New Zealand’s Mental Health System

mental health

I wish with my entirety that I could endorse New Zealand’s mental health system. However, in doing so I would be lying and deception is not welcome here. This blog is without censorship and everything I write is based on personal experience and opinion. Therefore, I will hold nothing back when describing New Zealand’s most inadequate system.

‘Perpetuation’ is the word of focus. It is defined as making something longer or continuing it. As someone who has delved into New Zealand’s mental health system on more than one occasion, I believe that perpetuation is its rightful definition. People are diagnosed with illness and the system takes illness and makes it immortal. 
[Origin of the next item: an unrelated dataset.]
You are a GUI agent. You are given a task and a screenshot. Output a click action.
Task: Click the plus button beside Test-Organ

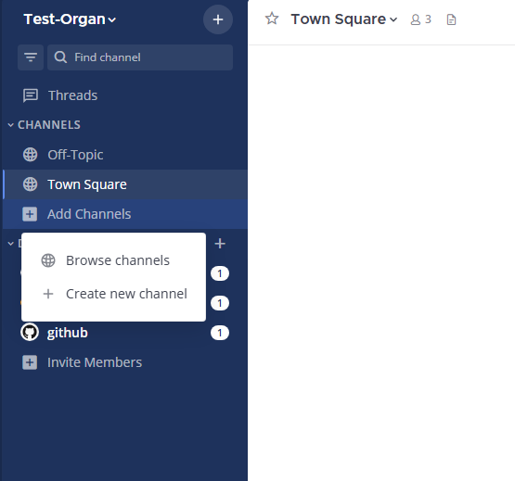coord(218,19)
In 2014, I was diagnosed with Anorexia Nervosa; that is a mental disorder characterised by the refusal to eat. In the midst of it all, my BMI dropped to 16.2 which is classified as severely underweight. My days consisted of hospital visits, therapy, dietician appointments, battles with food, loss of friendships, sleeping and crying. Two years later, I am now recovered and although the mental health system did play its part, it was mostly detrimental.

My first experience with the system went a little like this. I finally succumbed to my own suffering and made an appointment at a public mental health unit specialising in eating disorders. During my first consultation, an overweight health worker told me that my heart rate was extremely low and if I did not go to hospital immediately, I would “not wake up in the morning.” Naturally so, I broke down and rushed to hospital. This is where the story gets interesting. The doctors monitored me all night but when I woke up, decided that I was not worthy of a bed and thus discharged me. Strike one.

When I finally committed to the idea of recovery, I had weekly appointments with regional eating disorder services. In that time, a dietician and therapist came together to cement my illness.

“This is not your fault.”

“You have no control.”

“There is nothing you can do alone.”

In addition to such ‘helpful’ advice, they also insisted that I paid much attention to food. I was asked to follow calorie-by-calorie meal plans, write down everything I ate, write down how I felt about what I ate, eat at certain times and most importantly, never eat cereal with a teaspoon. Apparently that was the only way to achieve a healthy relationship with food. I beg to differ. Such behaviours only made me more obsessive and preoccupied with the consumption of food. After every appointment, I felt like the roots of my illness were growing deeper. Strike two.

I eventually discharged myself from the system and sought out my own version of recovery. Two years later, I am at a healthy weight and I do not spend my time obsessing over the fine details of food. I love food but I do not count calories, follow meal plans, write down how I feel about it and worry about the size spoon I am using. I simply eat to live.

My most recent experience with the mental health system is what disturbed me the most. Depression took my Dad when I was 12 years old and now I have become plagued with the same illness. When I first realised this, I made an appointment with a doctor. After a mere five minute consultation, I was prescribed with anti-depressants and offered no alternatives. Wanting an easy fix, I took them. I soon experienced seizures and the sensation of having a mind that was not my own. All I needed was someone to talk to but that was not the system’s first solution. It appalls me that medication can be handed out so freely and used as a replacement for human-to-human treatment. Strike three.

“Strike three, you’re out!” as they say. I have lost all faith in the system and cannot comprehend its current form. I know what it’s like to be exhausted and unable to carry the weight of your own mind. However, if you do approach the mental health system, please remember that you do have control. No matter what they say or do, you are a human with integrity and you are capable of keeping your power.

This article in no way serves to demonise the use of medication or to state that you don’t need professional help to recover. That’s not true. If used in conjunction with other treatment, medication can work wonders and there is nothing wrong with seeking help. All I am saying is that New Zealand’s mental health system needs a revamp. It can’t keep perpetuating illness and using budget-friendly solutions. We are living beings and deserve to be treated as such.